One of the most worked out aspects of allelopathy in manipulated ecosystems is the role of allelopathy in agriculture. Current reserach is focused on the effects of weeds on crops, crops on weeds, and crops on crops. This research furthers the possibility of using allelochemicals as growth regulators and natural pesticides (a number of them are either commercially available or in the process of large-scale manufacture) to promote sustainable agriculture.

Several thoroughly studied cases of allelopathic interaction are in desert shrubs and trees. Salvia leucophylla was one of the best early examples (Muller 66), but even its strong evidence for allelopathy may be of limited importance as suggested by caging experiments (Harper, 1977).
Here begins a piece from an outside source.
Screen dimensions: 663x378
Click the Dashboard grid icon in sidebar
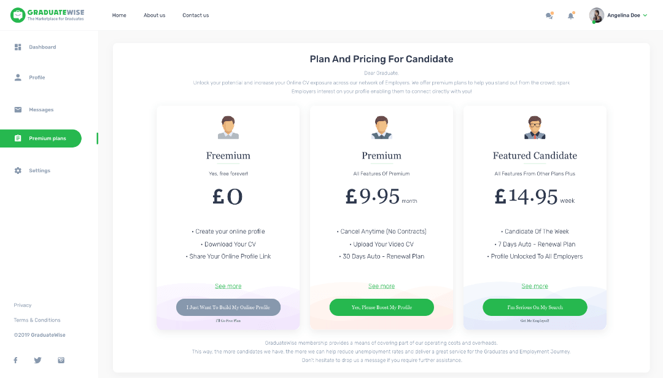click(18, 47)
However, in other studies allelopathy has been demonstrated to play a crucial role in forests, influencing the composition of the vegetation growth, while also providing an explanation for the patterns of forest regeneration.

The Black Walnut (Juglans nigra) produces juglone, an allelopathic substance that interferes with the growth of other plants. Eucalyptus leaf litter and root exudates are allelopathic for certain soil microbes and plant species.

References

• anon. (Inderjit). 2002. Multifaceted approach to study allelochemicals in an ecosystem. In: Allelopathy, from Molecules to Ecosystems, M.J. Reigosa and N. Pedrol, Eds. Science Publishers, Enfield, New Hampshire.
• Blum U., S. R. Shafer, and M. E. Lehman. 1999. Evidence for inhibitory allelopathic interactions involving phenolic acids in field soils: concepts vs. an experimental model. Critical Reviews in Plant Sciences, 18(5):673-693.
• Einhellig, F.A. 2002. The physiology of allelochemical action: clues and views. In: Allelopathy, from Molecules to Ecosystems, M.J. Reigosa and N. Pedrol, Eds. Science Publishers, Enfield, New Hampshire.
• Harper, J. L. 1977. Population Biology of Plants. Academic Press, London.
• Jose S. 2002. Black walnut allelopathy: current state of the science. In: Chemical Ecology of Plants: Allelopathy in aquatic and terrestrial ecosystems, A. U. Mallik and anon. (Inderjit), Eds. Birkhauser Verlag, Basel, Switzerland.
• Mallik, A. U. and anon. (Inderjit). 2002. Problems and prospects in the study of plant allelochemicals: a brief introduction. In: Chemical Ecology of Plants: Allelopathy in aquatic and terrestrial ecosystems, Mallik, A.U. and anon., Eds. Birkhauser Verlag, Basel, Switzerland.
• Muller C. H. 1966. The role of chemical inhibition (allelopathy) in vegetational composition. Bull. Torrey Botanical Club, 93:332-351.
• Reigosa, M. J., N. Pedrol, A. M. Sanchez-Moreiras, and L. Gonzales. 2002. Stress and allelopathy. In: Allelopathy, from Molecules to Ecosystems, M.J. Reigosa and N. Pedrol, Eds. Science Publishers, Enfield, New Hampshire.
• Rice, E.L. 1974. Allelopathy. Academic Press, New York.
• Webster 1983. Webster's Ninth New Collegiate Dictionary. Merriam-Webster, Inc., Springfield, Mass.
• Willis, R. J. 1985. The historical basis of the concept of allelopathy. J. Hist. Bio., 18: 71-102.
• Willis, R. J. 1999. Australian studies on allelopathy in Eucalyptus: a review. In: Principles and practices in plant ecology: Allelochemical interactions, anon. (Inderjit), K.M.M. Dakshini, and C.L. Foy, Eds. CRC Press, Boca Raton, FL.